If your ex is having financial issues or once she starts to feel the difference of not having two incomes, she could come back. Unfortunately mine left with over a half million, so for her the grass is literally greener.
_Posted via Mobile Device_


----------



## leelo

Thanks, everyone, for the responses. I have decided to pull the trigger on the D, I just have to plan the escape route and arrange for my finances and accounts to "flip over" to me on the day of the announcement.

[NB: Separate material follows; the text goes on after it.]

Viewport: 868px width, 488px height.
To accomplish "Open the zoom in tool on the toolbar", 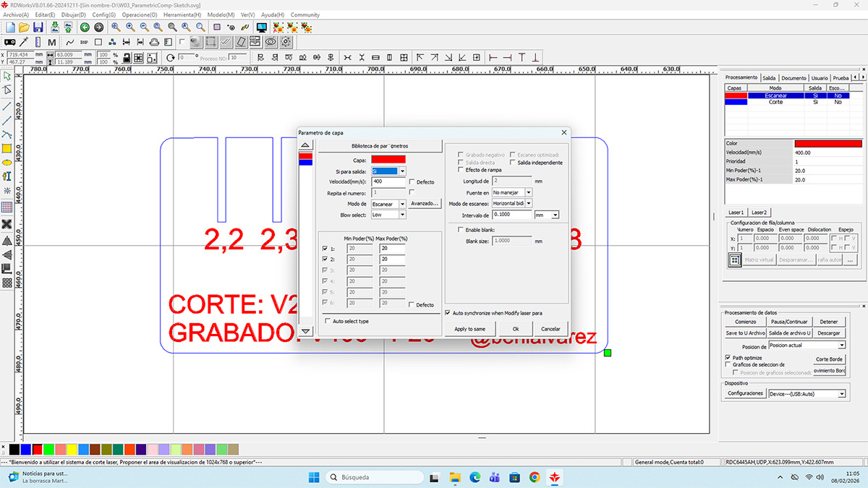I will click(x=129, y=27).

The decision came after a year or more of consideration. She constantly oversteps my boundaries, tells me I'm too sensitive when I say something, refuses to compromise for the sake of better communication with me, and uses blame as a diversion if we are disagreeing about something. By doing so, she shows me that she doesn't care about my feelings, and traverses into the realm of abuse.

I'm unhappy, distrustful of her and finished with the relationship. I want to treat her like an adult and do this D in a respectful, mature manner, but I predict that she will blow up and try to hurt me back as much as possible. That's why I am planning the escape route.

I've heard advice that says I should just stand up to her and not back down. But this advice is the same as saying "Just hit him harder" to a female victim of physical abuse. She "hits harder" than I do with her words.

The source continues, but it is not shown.